Thanks Guys,
This is pig script which I am running, Dataset is also small for the
filtered date, which is around 2 million rows but I am targeting to write
this script for larger scope. In here titles is array of JSON object but
stored as string datatype so I am using python udf to split it into
columns/rows.
register 'dse_pig-1.0.0.jar' ;
register 'udfs.py' using jython as udfs;
SET default_parallel 100;
a = load 'default.merchimpressions_client_log' using DataovenLoader();
b = filter a by (dateint == 20120331);
d = foreach b generate
dateint,
account_id,
device_type,
esn,
country,
flatten(udfs.to_map(titles)) as titles_map;
e = foreach d generate
dateint,
account_id,
device_type,
esn,
country,
(chararray)titles_map#'location' as location,
(long)titles_map#'time' as time,
(int)titles_map#'count' as count,
(int)titles_map#'video_id' as title_id,
(int)titles_map#'track_id' as location_id,
(chararray)titles_map#'request_id' as request_id,
(int)titles_map#'row' as pres_row,
(int)titles_map#'rank' as pres_rank;
f = group e by (dateint,
account_id,
device_type,
esn,
country,
title_id,
location_id,
request_id,
pres_row,
pres_rank);
g = foreach f generate group,
COUNT(e) as row_cnt,
MIN(e.time) as min_time,
SUM(e.count) as imp_cnt;
h = foreach g generate group.dateint as dateint,
group.account_id as account_id,
group.country as country,
group.device_type as device_type,
group.esn as esn,
group.title_id as title_id,
group.location_id as location_id,
group.request_id as request_id,
group.pres_row as pres_row,
group.pres_rank as pres_rank,
row_cnt as row_cnt,
min_time as min_time,
imp_cnt as imp_cnt;
i = group h by dateint;
j = foreach i {
dist_titles = DISTINCT h.title_id;
dist_acct = DISTINCT h.account_id;
generate
group as dateint,
(int)COUNT(dist_titles) as dist_titles,
(int)COUNT(dist_acct) as dist_acct,
(int)SUM(h.imp_cnt) as imp_cnt;
};
dump j;
If I run this script for 1-2 account_id then its really fast, comes back in
minutes but for 2 million rows it takes for ever.

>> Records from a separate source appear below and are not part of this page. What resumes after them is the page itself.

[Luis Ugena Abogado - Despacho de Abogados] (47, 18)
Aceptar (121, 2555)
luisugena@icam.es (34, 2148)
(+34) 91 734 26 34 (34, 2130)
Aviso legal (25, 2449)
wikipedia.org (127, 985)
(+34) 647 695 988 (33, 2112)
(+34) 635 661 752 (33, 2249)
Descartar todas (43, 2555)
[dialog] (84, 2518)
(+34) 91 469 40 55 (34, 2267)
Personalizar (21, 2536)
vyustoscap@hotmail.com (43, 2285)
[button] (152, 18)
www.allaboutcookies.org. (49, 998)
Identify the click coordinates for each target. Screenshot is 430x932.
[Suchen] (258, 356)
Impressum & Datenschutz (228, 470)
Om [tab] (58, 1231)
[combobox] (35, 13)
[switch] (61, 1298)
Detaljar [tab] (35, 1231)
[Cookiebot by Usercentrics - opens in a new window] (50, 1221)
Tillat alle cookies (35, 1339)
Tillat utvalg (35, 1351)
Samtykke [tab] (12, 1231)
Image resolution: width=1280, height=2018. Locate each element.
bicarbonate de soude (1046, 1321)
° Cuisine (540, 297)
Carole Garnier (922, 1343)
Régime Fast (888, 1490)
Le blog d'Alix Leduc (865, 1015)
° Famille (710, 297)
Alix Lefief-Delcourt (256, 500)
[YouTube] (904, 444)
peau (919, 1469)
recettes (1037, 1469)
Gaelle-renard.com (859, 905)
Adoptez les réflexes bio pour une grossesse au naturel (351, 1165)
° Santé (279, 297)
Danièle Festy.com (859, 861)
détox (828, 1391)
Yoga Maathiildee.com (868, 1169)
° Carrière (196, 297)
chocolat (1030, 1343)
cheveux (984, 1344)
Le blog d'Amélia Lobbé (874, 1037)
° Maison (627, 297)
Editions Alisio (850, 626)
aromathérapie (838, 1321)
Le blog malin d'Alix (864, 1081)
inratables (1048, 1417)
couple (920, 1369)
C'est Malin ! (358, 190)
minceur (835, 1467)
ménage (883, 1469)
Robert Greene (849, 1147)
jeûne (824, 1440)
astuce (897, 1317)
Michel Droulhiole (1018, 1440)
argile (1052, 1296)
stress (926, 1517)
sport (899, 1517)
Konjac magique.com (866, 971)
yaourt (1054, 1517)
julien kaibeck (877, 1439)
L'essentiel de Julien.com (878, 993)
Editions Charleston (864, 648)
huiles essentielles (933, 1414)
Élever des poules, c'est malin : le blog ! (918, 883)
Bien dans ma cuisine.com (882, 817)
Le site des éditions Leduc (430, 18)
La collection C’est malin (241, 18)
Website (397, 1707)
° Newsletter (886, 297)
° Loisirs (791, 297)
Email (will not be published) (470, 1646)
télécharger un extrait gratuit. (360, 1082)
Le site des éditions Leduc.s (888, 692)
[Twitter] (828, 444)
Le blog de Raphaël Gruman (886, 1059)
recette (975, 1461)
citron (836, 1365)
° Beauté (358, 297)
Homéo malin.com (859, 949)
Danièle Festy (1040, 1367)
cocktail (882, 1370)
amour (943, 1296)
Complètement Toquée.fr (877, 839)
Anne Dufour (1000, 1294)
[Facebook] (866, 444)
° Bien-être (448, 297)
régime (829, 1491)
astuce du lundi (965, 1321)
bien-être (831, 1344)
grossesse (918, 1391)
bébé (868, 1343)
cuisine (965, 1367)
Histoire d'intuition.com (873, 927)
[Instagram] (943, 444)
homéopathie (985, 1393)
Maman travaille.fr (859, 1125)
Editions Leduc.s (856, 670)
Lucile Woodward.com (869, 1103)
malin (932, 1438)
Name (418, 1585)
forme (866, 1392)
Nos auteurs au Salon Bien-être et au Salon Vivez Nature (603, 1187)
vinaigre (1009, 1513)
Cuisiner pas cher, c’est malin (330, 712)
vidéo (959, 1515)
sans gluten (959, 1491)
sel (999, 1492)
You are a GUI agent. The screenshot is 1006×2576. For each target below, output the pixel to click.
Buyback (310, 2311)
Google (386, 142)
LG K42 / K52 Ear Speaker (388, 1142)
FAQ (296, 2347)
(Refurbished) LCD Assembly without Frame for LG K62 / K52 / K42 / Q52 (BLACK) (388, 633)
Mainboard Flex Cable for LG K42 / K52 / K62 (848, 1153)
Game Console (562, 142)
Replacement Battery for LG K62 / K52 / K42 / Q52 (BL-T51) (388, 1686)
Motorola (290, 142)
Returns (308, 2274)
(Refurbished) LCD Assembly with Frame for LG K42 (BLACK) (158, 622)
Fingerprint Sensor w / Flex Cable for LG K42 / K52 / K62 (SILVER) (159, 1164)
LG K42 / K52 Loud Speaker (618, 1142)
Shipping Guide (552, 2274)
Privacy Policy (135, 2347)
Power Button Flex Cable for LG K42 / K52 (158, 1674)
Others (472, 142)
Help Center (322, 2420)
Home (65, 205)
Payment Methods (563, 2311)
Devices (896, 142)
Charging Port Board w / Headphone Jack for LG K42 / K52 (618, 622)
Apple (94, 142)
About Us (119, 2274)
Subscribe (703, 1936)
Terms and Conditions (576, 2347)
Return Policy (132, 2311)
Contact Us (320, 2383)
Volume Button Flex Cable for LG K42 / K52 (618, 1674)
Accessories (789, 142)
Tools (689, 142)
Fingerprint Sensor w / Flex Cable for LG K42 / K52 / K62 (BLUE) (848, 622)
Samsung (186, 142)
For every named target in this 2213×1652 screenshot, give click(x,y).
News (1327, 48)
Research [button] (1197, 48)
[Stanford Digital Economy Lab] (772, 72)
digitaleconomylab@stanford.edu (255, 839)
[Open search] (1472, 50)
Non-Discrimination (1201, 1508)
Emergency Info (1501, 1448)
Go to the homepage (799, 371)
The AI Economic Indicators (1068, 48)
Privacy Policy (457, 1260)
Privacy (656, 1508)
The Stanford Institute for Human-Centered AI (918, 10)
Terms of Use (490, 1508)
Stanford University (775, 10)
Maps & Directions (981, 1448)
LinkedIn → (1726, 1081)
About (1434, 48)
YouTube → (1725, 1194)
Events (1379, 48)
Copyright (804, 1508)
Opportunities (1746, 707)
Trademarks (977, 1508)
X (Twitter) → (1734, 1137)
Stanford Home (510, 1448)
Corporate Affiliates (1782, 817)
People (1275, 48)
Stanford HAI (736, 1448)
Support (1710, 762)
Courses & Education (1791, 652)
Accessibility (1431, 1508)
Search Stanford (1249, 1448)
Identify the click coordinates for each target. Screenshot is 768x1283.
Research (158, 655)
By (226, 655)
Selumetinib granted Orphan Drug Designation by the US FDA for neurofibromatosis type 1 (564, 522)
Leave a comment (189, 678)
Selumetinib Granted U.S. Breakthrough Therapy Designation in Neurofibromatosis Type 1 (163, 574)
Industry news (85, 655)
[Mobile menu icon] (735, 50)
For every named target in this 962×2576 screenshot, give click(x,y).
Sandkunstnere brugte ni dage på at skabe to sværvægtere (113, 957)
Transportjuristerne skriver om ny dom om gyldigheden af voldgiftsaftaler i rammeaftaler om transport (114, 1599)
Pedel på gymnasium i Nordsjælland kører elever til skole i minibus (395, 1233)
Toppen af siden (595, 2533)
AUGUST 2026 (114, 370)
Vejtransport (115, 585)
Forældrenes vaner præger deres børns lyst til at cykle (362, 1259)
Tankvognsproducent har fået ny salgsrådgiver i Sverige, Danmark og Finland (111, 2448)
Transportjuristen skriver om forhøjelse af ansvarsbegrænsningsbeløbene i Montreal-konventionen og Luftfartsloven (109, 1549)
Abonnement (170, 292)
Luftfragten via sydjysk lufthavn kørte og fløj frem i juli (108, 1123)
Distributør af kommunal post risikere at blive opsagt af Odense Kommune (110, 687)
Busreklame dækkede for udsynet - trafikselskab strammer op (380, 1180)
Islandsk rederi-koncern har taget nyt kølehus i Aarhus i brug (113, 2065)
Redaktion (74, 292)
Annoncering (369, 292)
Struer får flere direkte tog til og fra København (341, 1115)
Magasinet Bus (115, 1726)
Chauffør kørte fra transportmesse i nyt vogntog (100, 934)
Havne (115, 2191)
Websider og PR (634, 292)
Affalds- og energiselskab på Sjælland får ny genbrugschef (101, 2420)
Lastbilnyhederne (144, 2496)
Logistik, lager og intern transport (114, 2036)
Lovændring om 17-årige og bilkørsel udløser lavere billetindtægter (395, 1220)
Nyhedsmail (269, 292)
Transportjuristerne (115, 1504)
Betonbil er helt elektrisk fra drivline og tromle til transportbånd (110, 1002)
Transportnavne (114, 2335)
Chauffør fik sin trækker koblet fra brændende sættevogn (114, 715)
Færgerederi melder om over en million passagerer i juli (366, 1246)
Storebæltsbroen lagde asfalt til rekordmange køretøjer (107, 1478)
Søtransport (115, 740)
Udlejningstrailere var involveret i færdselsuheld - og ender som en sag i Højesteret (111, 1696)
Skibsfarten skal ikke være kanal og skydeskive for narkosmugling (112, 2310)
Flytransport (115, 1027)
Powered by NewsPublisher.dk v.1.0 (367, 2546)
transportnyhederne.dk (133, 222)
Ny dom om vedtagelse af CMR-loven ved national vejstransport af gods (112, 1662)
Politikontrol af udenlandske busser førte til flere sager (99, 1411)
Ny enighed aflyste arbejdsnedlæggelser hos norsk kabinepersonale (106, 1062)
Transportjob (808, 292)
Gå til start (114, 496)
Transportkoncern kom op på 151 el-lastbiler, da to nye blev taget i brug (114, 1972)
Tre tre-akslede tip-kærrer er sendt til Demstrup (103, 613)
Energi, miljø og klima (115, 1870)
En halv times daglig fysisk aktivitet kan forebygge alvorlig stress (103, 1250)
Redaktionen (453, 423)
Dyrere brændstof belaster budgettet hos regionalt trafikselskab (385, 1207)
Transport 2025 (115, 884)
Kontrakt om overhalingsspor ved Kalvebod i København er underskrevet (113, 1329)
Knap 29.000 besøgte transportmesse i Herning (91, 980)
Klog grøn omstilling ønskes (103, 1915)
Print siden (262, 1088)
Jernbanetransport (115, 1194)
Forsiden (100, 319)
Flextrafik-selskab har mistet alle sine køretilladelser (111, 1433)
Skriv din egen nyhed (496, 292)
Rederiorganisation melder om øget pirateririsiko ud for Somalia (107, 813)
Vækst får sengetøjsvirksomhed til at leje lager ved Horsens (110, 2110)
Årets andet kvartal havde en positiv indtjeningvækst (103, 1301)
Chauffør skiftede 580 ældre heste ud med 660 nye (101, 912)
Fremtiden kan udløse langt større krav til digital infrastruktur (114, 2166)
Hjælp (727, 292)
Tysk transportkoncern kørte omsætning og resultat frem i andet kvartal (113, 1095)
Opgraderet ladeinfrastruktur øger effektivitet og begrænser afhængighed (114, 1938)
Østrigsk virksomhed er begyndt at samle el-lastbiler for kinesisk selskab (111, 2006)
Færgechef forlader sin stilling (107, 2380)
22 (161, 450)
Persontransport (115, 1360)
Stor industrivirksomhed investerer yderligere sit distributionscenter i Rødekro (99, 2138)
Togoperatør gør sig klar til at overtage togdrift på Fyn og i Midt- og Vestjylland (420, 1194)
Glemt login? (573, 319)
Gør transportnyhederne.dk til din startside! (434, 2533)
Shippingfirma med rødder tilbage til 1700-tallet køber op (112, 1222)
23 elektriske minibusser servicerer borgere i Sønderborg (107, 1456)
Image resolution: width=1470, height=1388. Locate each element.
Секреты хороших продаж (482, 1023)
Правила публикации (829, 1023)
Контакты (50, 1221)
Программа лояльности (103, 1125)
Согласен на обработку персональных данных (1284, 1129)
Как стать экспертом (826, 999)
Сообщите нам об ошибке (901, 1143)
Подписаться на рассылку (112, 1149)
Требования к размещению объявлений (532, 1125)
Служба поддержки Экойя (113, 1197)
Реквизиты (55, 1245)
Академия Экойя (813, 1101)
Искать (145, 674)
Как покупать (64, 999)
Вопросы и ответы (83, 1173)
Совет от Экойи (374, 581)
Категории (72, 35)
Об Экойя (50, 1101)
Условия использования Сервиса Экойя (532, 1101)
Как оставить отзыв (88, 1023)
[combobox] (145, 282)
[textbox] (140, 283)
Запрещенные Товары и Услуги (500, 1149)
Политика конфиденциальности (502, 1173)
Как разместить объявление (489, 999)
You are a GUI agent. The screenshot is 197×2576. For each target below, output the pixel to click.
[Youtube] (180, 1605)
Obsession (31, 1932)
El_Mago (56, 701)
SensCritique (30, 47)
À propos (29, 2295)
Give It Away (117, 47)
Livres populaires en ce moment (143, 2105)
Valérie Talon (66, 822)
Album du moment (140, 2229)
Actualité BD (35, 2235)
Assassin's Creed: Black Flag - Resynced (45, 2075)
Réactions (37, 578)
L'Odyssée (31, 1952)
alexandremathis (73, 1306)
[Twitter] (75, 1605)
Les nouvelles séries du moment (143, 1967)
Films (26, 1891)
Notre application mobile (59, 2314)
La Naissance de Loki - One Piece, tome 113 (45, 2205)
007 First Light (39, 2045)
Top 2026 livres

It kicks of 3 map reduce
job and only Map part of 1 MR job take 2.5 hours.
Please let me know how I can improve performance.
Thanks,
Sonia
On Mon, Apr 2, 2012 at 5:51 PM, Jonathan Coveney <[email protected]> wrote:
> One of these things is not like the other :) Distincts are dangerous.
> Prashant is right, post the script, and we can help you dig in. sum, count,
> max, should all be super fast and if they aren't it's because the Algebraic
> nature isn't being kicked off.
>
> 2012/4/2 Prashant Kommireddi <[email protected]>
>
> > Can you please forward the script and Job Counters? Cluster size - # of
> Map
> > Reduce slots would be good too.
> >
> > Thanks,
> > Prashant
> >
> > On Mon, Apr 2, 2012 at 5:27 PM, sonia gehlot <[email protected]>
> > wrote:
> >
> > > Hi,
> > >
> > > I have a really large data set of about 10 to 15 billion rows. I wanted
> > to
> > > do some aggregates like sum, count distinct, max etc but this is taking
> > > forever to run the script.
> > >
> > > What hints or properties should I set to improve performance.
> > >
> > > Please let me know.
> > >
> > > Thanks,
> > > Sonia
> > >
> >
>